* Task goal
Select and reproduce each line of the listing below that bears the string "header".

* Record set
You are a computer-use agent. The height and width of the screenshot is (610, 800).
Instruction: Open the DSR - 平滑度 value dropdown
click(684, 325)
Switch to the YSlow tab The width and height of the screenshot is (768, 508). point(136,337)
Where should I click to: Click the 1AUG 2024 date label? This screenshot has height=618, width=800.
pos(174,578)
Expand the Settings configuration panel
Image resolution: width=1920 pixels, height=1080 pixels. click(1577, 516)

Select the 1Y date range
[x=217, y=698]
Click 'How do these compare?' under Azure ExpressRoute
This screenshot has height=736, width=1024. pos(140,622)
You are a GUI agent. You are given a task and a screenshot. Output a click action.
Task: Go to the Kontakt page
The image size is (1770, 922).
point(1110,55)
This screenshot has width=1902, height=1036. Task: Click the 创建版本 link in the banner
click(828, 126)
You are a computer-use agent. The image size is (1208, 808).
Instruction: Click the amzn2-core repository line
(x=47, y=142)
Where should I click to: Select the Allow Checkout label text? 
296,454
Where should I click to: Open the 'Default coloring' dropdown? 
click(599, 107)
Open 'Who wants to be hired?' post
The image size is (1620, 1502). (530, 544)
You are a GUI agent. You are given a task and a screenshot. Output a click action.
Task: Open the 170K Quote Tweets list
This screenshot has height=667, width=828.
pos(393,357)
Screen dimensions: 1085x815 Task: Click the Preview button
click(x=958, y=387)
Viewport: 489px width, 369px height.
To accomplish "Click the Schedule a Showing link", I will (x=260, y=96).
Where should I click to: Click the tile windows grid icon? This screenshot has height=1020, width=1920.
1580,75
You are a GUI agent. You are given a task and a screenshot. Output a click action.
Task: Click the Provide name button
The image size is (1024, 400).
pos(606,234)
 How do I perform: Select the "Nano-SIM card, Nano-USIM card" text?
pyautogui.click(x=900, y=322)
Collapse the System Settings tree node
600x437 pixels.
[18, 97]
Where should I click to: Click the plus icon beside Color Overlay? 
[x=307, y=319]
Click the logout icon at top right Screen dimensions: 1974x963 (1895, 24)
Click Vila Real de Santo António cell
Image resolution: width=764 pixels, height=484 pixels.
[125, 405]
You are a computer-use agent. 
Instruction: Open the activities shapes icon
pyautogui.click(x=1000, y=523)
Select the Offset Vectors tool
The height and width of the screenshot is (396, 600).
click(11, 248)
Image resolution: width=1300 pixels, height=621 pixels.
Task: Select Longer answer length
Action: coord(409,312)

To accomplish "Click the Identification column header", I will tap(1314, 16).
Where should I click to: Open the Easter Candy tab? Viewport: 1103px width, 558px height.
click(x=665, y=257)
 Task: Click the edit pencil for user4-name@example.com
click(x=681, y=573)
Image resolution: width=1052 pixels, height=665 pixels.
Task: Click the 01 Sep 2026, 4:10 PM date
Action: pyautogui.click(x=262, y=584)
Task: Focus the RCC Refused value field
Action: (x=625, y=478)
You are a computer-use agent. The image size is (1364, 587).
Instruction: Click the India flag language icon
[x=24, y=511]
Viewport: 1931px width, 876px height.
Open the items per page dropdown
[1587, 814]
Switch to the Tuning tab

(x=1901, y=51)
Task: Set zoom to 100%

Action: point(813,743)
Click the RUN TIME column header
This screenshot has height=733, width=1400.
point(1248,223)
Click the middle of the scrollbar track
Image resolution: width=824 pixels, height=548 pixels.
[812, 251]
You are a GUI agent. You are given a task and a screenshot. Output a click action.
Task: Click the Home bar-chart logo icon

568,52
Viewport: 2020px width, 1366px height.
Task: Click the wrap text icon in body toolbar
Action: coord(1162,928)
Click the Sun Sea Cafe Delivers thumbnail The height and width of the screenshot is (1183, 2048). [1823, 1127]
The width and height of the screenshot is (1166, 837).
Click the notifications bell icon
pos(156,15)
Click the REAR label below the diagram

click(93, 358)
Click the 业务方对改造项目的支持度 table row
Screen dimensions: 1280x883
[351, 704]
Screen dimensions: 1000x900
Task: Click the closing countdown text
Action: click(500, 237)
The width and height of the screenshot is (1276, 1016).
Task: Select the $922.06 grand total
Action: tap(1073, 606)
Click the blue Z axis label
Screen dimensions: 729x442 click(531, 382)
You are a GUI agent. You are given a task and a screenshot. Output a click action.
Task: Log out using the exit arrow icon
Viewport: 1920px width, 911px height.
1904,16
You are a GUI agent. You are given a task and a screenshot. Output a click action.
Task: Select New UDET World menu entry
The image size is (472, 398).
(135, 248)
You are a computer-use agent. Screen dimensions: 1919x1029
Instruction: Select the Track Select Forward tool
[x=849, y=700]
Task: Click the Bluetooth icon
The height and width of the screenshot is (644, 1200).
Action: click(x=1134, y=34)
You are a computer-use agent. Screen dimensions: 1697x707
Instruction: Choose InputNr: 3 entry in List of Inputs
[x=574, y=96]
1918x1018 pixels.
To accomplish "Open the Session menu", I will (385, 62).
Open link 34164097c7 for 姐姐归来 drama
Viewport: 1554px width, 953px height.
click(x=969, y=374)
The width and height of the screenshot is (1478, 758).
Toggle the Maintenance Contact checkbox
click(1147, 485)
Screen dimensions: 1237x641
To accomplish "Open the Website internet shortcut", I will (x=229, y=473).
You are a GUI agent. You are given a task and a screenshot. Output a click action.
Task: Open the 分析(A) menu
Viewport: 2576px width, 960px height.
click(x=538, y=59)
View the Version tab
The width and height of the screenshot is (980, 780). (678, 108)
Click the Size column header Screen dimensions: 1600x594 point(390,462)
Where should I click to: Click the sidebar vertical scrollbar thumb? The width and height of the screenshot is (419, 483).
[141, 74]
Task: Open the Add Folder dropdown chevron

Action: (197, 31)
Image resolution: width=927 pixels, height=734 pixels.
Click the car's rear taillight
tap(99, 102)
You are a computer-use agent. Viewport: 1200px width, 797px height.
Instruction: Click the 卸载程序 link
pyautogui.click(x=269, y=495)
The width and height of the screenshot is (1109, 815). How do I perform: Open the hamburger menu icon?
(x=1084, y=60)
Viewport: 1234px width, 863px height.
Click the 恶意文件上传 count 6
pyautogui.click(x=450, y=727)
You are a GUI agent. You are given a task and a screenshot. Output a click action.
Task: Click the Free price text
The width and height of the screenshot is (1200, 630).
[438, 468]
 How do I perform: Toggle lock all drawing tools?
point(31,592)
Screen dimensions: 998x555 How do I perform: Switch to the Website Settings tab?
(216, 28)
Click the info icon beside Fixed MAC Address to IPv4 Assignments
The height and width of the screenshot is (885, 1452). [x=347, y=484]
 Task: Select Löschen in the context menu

* Completed task
To accomplish "Click the Identification column header", I will tap(1314, 16).
Click the RUN TIME column header
Click the Size column header Screen dimensions: 1600x594 point(390,462)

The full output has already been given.